Kim Woojin is a riddle, wrapped in an mystery, inside an enigma.

Most of us know that most elite athletes, especially in precision sports like archery win by putting their emotions to the side in one way or another, and focusing on the process – the draw, the setup, the release and so on. If you suddenly start reflecting on whether this is a crucial match or shot that will define your career, tension and fear will start sending the arrows a long way from the middle. The secret, it appears, is simply not to care.

Kim Woojin, more than any other athlete, seems to have refined this to a peak artform. His teammate in Paris, Lee Woo Seok, saw him first of all on TV as a young man and asked: “How does he do it? He is so calm.”

Nothing, it seems, has changed: the same grin, the same glasses, the same breezy relaxed attitude producing the same standards, year after year, shot after shot, and now decade after decade.

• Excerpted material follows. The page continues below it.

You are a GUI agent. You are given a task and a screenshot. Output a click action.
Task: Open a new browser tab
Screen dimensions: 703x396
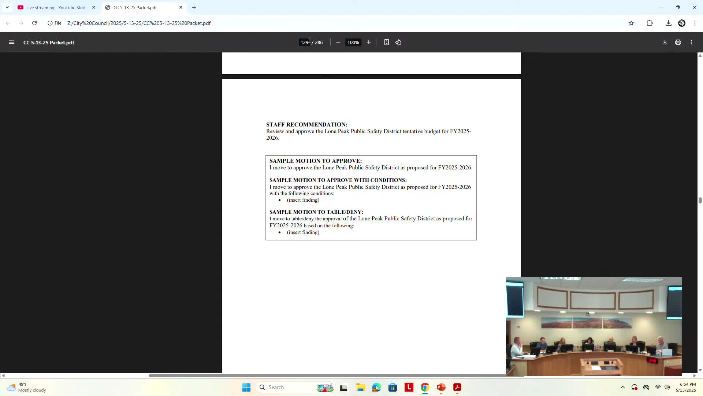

When he won last year’s Tlaxcala 2024 Hyundai Archery World Cup Final not long after the triumph in Paris, it seemed almost entirely routine – it was, after all, his fifth finals victory in total across 12 years.

He hasn’t always won, and his long journey to individual Olympic gold has been the rockiest road of all. But when Woojin really shows up – his remarkable, crushing World Cup Final victory in Tlaxcala in 2022 being a case in point – it’s over.

His three gold medals in Paris, adding to the two he had previously won in Rio and Tokyo, made him the most decorated Korean Olympian of all time – in any sport. He also surpassed, in purely medal-counting terms, the achievements of a string of legendary Korean women including Kim Soo-Nyung.